Eccentric, idiosyncratic.
First, let’s dispose of a couple of silly words found in every obituary of and article about Stanley Seeger… “eccentric” and “idiosyncratic”. Like clockwork their writers unfailingly use these highly loaded words, pointing out that Seeger lived the exact life he and his life partner (since 1979) Christopher Cone desired. Such pedestrian writers clearly believe and want you to believe that if you live the life you want you are odd, peculiar; that the only normality is living the way everyone else does. The truth is, as soon as people have the ability to live life their way, they seize the opportunity and do. The eccentric folk are the ones who live by the dictates, orders and whims of others… and never know the thrill of the open road, the road that goes to where they want to go. But which you, only dreaming of freedom, will never see…

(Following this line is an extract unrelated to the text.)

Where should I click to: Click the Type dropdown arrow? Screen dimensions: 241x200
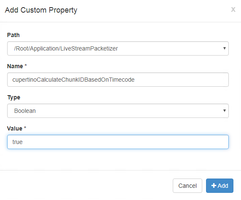[x=225, y=111]
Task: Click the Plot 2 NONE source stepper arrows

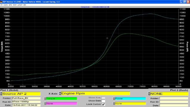Action: (149, 94)
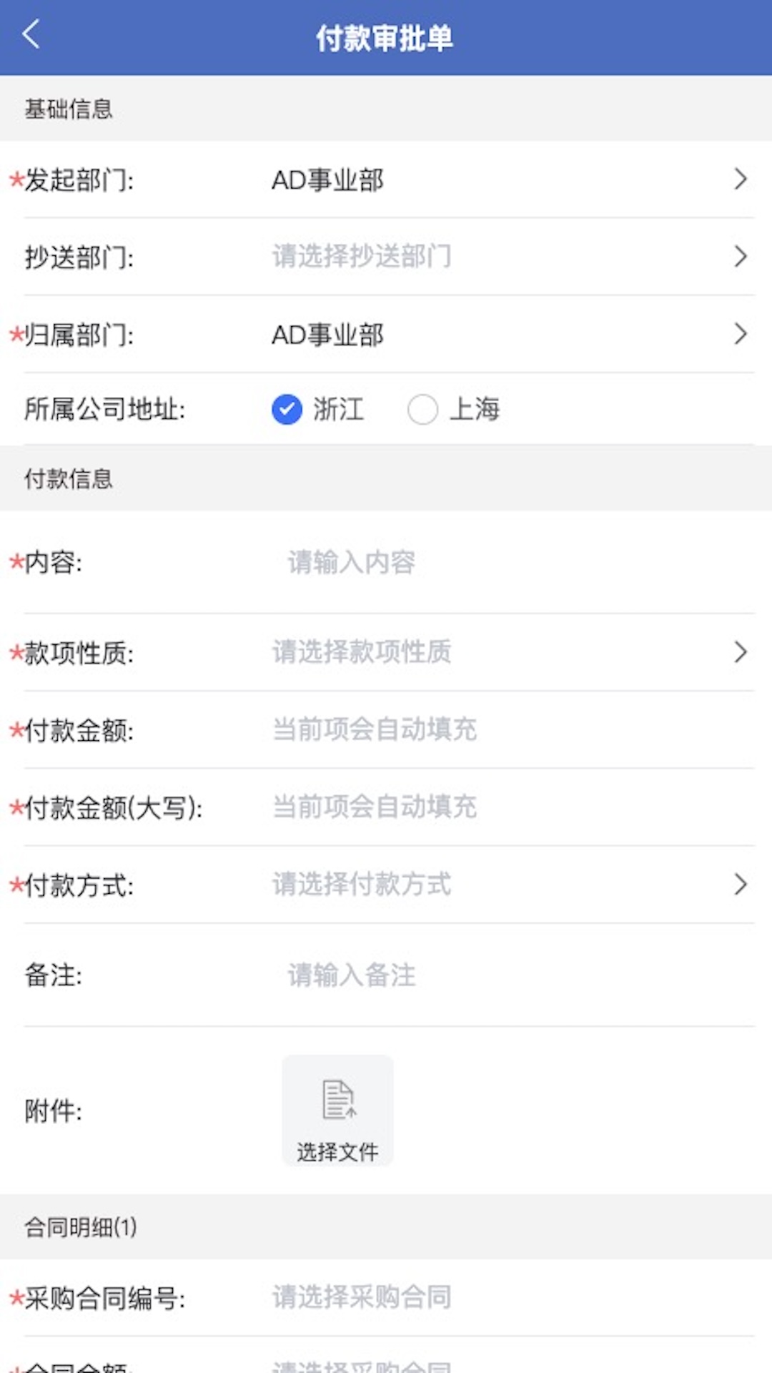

Seeger selected just the right parents.
I often wonder how smart babies got that way, for even before they are born they have shaped so much of the remainder of their lives, making it just so. When therefore I read how odd Seeger was, I laugh. Why, he had the tremendous good sense (for openers) to select a family rich from timber and oil, two commodities the world never gets enough of. Born in 1930 in Milwaukee; the city the Joseph Schlitz Brewing Company immortalized in its long-running ad as the “beer that made Milwaukee famous”, Seeger wanted out of this beer-drenched paradise.
His first step out came when he was sent to boarding school in Arizona. There he went to a traveling exhibition of works from the Museum of Modern Art in New York. These paintings, dramatic, evocative, rule-breaking, challenging spoke to something in the boy. They had, as art and its masters will do, hooked him. The ramifications of this catch would be played out for the rest of his life.
Next, he went to Princeton, the most genteel of the Ivies. Like other boys of aesthethic temperament (Christopher Forbes comes to mind) he flowered at Princeton…from which he graduated in 1952 but stayed on as a graduate student pursuing a master’s degree in fine arts composition. It was then he took the fatal step of beginning to buy his first serious acquisitions. Like all collectors he needed good advice; he got his from New York dealer Catherine Viviano, who represented a group of young British and Italian painters.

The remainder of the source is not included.